DESCRIPTION OF THE TASK |
Begin at the line containing "This screenshot has" and continue through the end of the entries, reproducing those lines with "Collapse" switched to "Expand" and all other text unchanged. Leave the pictures out of your answer.

—————

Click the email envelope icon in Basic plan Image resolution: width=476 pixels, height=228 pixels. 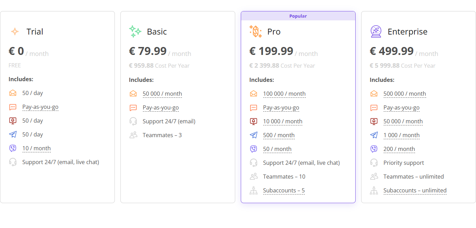pos(133,94)
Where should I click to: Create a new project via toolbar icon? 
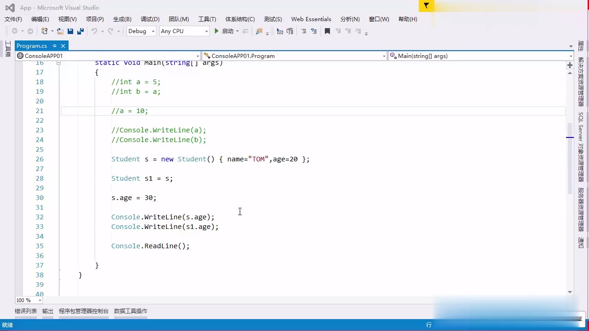click(x=44, y=31)
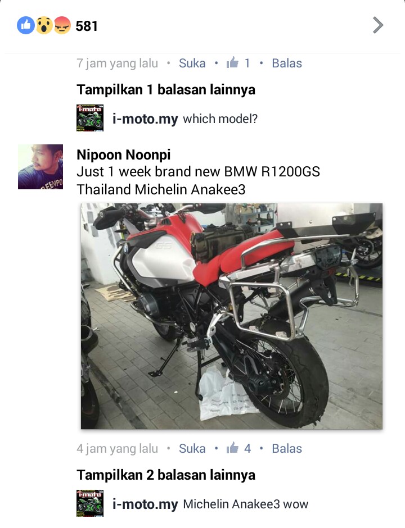Open i-moto.my avatar beside 'Michelin Anakee3 wow'
The width and height of the screenshot is (405, 528).
tap(89, 503)
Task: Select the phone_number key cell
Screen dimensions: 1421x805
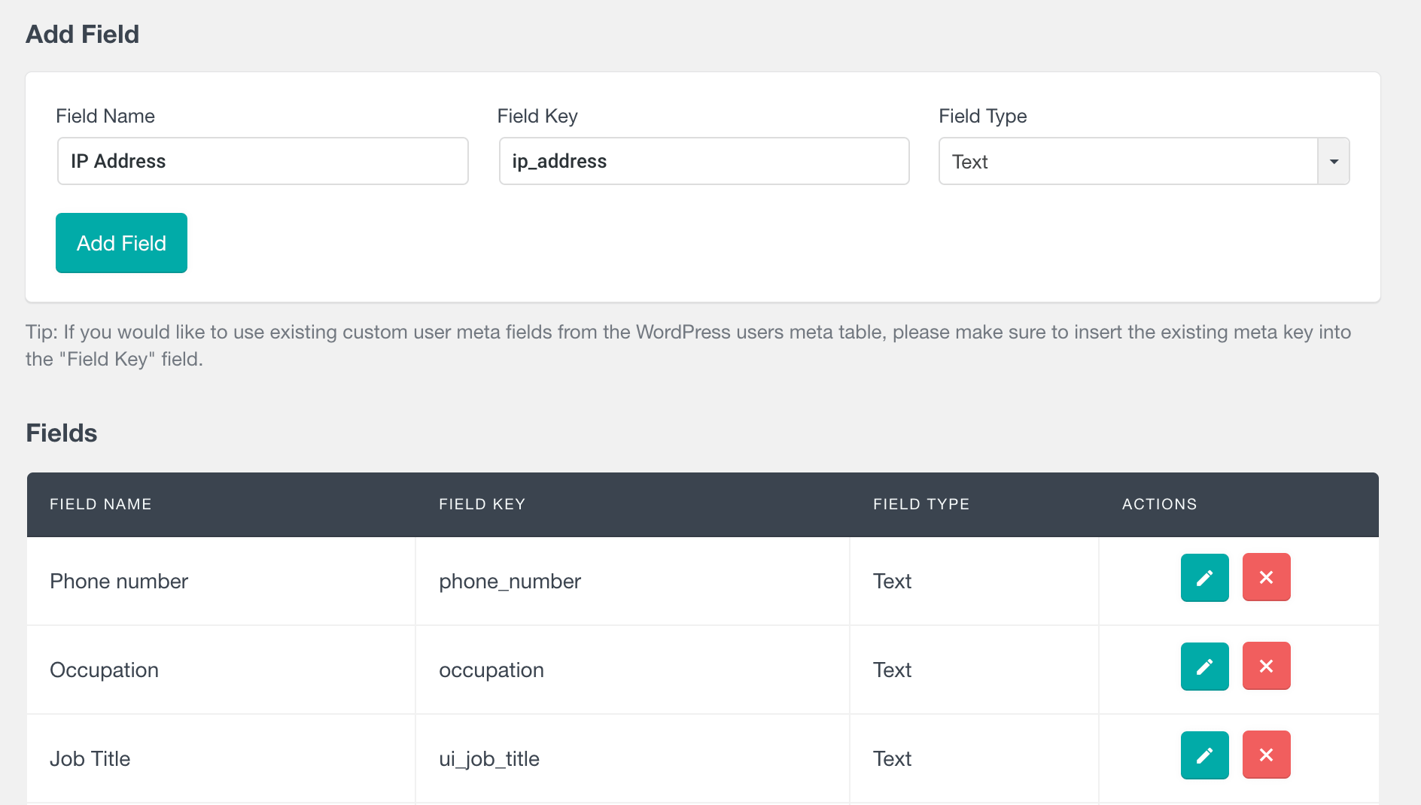Action: click(510, 582)
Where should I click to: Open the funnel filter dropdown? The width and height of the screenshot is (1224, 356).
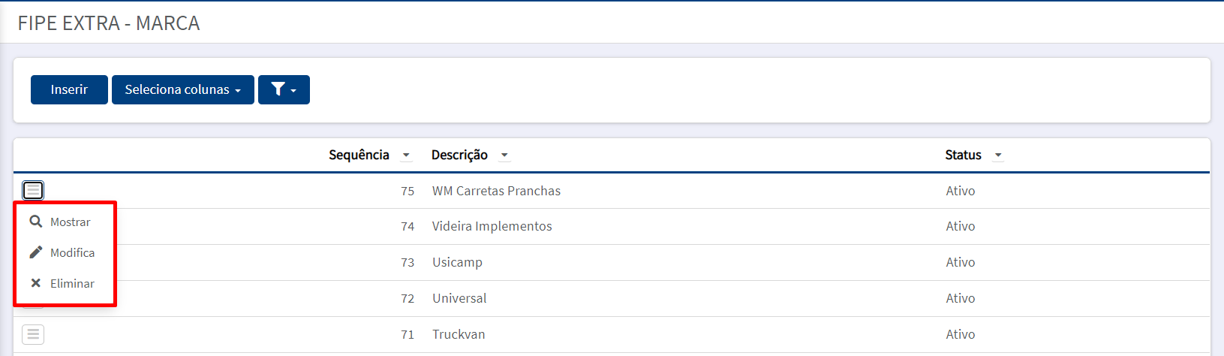coord(284,89)
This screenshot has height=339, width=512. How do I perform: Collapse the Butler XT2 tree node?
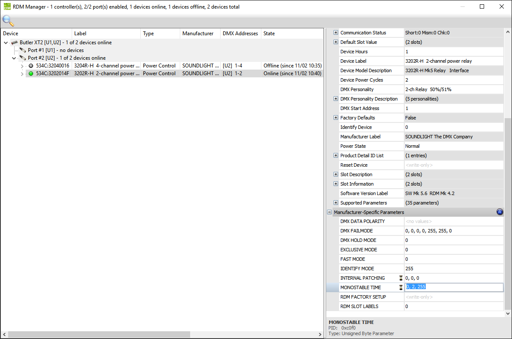(6, 43)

—————

COMPLETED TASK |
This screenshot has height=339, width=512. How do I perform: Expand the Butler XT2 tree node?
(6, 43)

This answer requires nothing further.